When Ivor Tiefenbrun debuted the Linn turntable in 1973, he sent shock waves through the music world. The device quickly won favor among audiophiles due to its superior sonic qualities, among other attributes. Plus, it was purpose-built for modularity: Customers who bought an LP12 in the ’70s can still improve their machines with any of the more than 50 mechanical and electrical upgrades released over the past half century.
That legacy led former Apple design chief Jony Ive to contact Gilad Tiefenbrun, Linn’s current CEO and Ivor’s son, proposing a collaboration with Ive’s company, LoveFrom. The two firms teamed up to create a limited-edition record player in honor of Linn’s 50th anniversary.

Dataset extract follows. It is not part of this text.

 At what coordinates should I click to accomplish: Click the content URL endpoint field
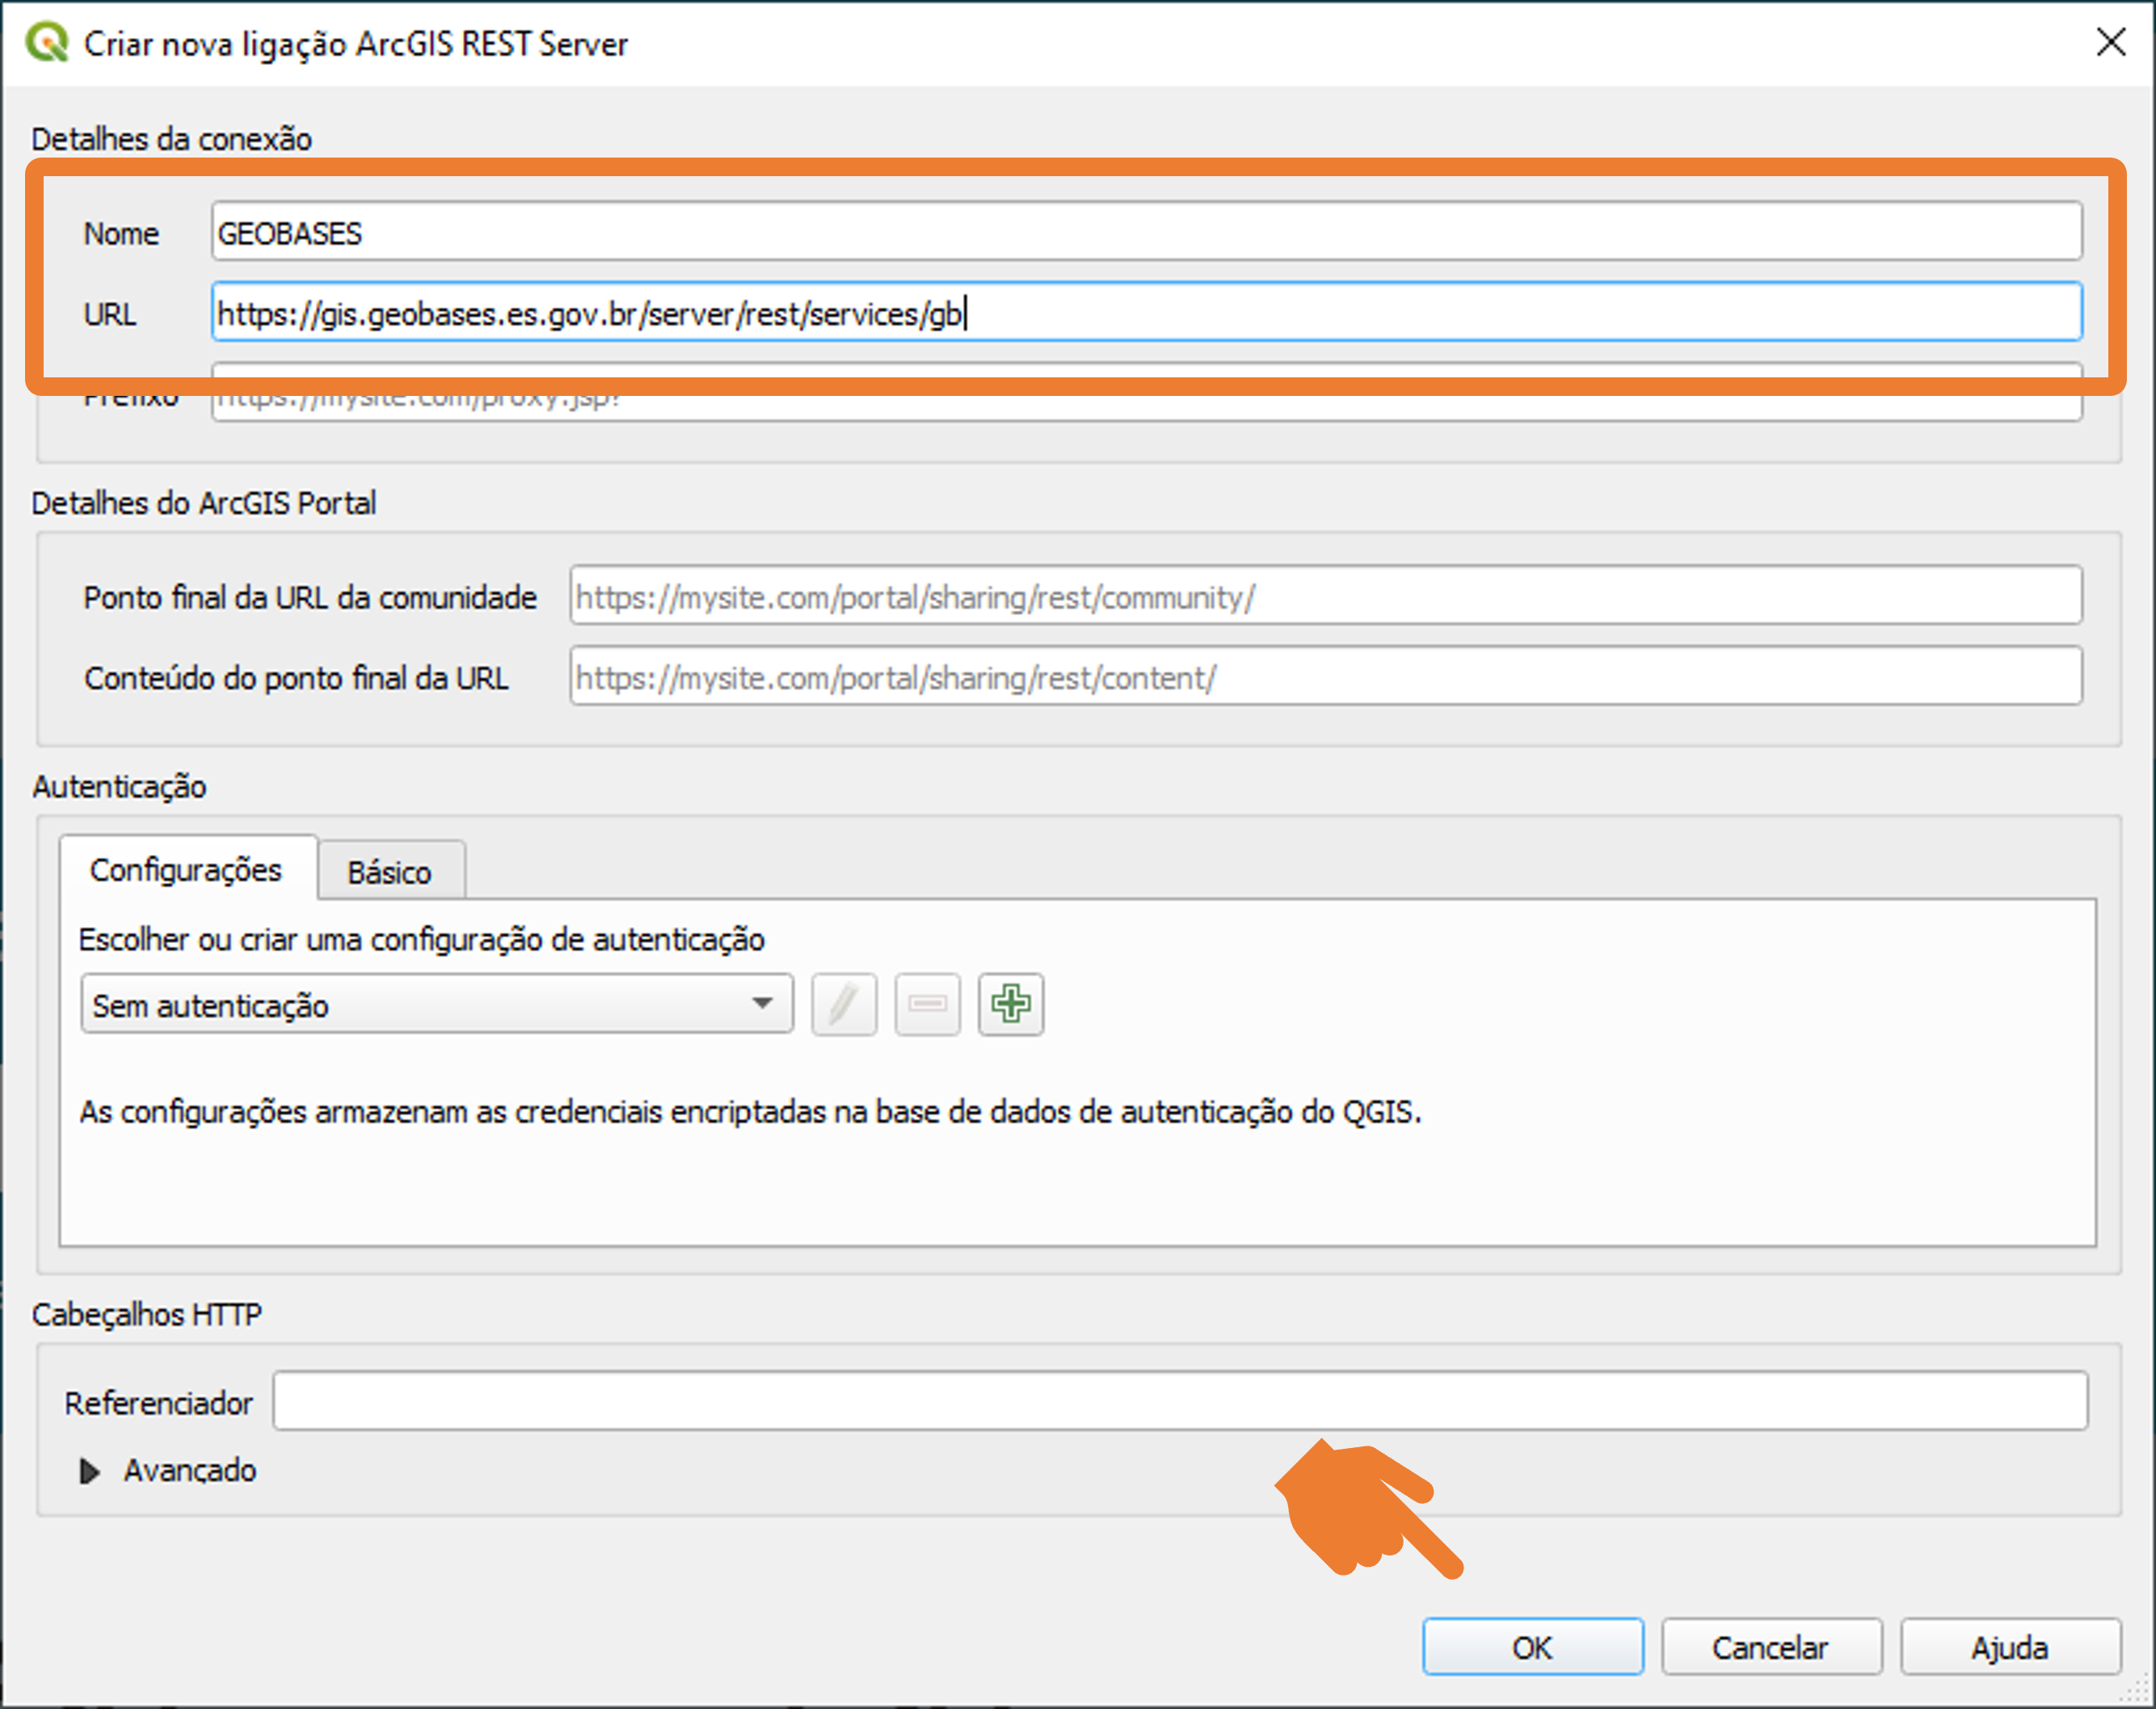[x=1325, y=678]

While other high-end turntables can resemble kinetic sculptures, Linn’s Sondek LP12-50, only 250 of which will be made, is quiet, elegant, and understated—the same aesthetic that dates back to the original model. Vinyl is the antithesis of a streamed track: It’s a material, perishable good that requires care and maintenance. Correspondingly, the LP12 is a thing of moving parts, a piece of mechanical engineering made by hand in Linn’s facility in Glasgow, Scotland. Unlike mass-produced items made on assembly lines, an LP12 is the sole focus of a single craftsperson who assembles, tests, and packs a unit—a degree of attention reflected in the $60,000 price.

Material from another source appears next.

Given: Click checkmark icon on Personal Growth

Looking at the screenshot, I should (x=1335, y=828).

Product trainer and ambassador Gordon Inch describes Linn as an “engineering company that happens to make hi-fi.” Here, he guides us through each step that goes into bringing its signature product to life.
-
1. Bedrok Shaping
Image Credit: Greg White A record player is only as good as its plinth, so Linn developed a material called Bedrok to make the bases for this limited edition. It begins life as sheets of beechwood, which are compressed until they form a solid, stable block. This slab is then machined to accommodate the remaining components. “The Bedrok’s job is to not resonate, to allow the sprung, suspended parts of the turntable to do their job,” Inch says.
-
2. Switching
Image Credit: Greg White One of Ive’s touches was a refashioned switch, which turns the device on and off and adjusts playback speed. While older versions look more like light switches, the new one is made on a lathe from solid aluminum and was designed to sit flush with the plinth. Instead of emitting a clean click, Ive’s version offers something like haptic feedback, similar to the experience of pressing and holding a phone’s touch screen.
-
3. Bearings on a Thrust Pad
Image Credit: Greg White Linn’s bearings—the components that allow the turntable platter to spin smoothly—are so central to the LP12’s performance that the company logo is a line drawing of one. The newest version, called the Karousel, is made in-house from tough stainless steel and sits on a highly polished base, called the thrust pad, crafted from high-carbon steel.
-
4. Platter Production
Image Credit: Greg White The platter, on which the vinyl sits and spins, is composed of two pieces, each made from a heavy zinc alloy called Zamak. The material’s weight helps keep the record stable while the module’s dual components act like a firebreak: Resonance in one piece of the platter is canceled out by the minute interplay between the two. Its precision construction helps to ensure absolute flatness, because, according to Inch, even a small tilt in the record “can change the speed of the reading.”
-
5. Laser Etching
Image Credit: Greg White In a long-standing Linn tradition, the name of the person who crafts the turntable is applied to the finished model via a laser-etched plaque. Here, the plate also includes details about the collaboration with LoveFrom, plus its edition number.
-
6. Tonearm Intensity
Image Credit: Greg White Perhaps the most labor-intensive component is the tonearm, which suspends the stylus over the record. It takes three days to make a batch of six such elements, requiring a level of precision and hand-eye coordination that Inch says “can drive some people crazy.” There are 74 individual parts, some as small as one or two millimeters.
-
7. Motor-Control Engineering
Image Credit: Greg White Linn is one of the few audio companies able to produce its electronics in-house. The Radikal motor-control unit is engineered to maintain an iron grip on the platter’s rotation speed. It gathers data from optical sensors and an onboard tachometer to keep the platters spinning at exactly 33.3333 revolutions per minute (or 45 rpm for a 45). Even tiny inconsistencies in the speed can drastically affect the way the record sounds.
-
8. Home Installation
Image Credit: Greg White The individual elements are so sensitive that the device isn’t shipped fully assembled. Here, Inch performs the final build, a process usually left to the specially trained trade partners who handle home installations.
-
9. Completion
Image Credit: Greg White The finished product, ready to play music—and, when the time comes, to be bequeathed to your kids. Inch recalls once meeting the third-generation owner of an LP12 in Seattle, whose player was replete with scratches and chips and a big chunk of missing wood. Asked why he’d kept it for so long, the customer replied, “The whole story of my childhood is in this deck.”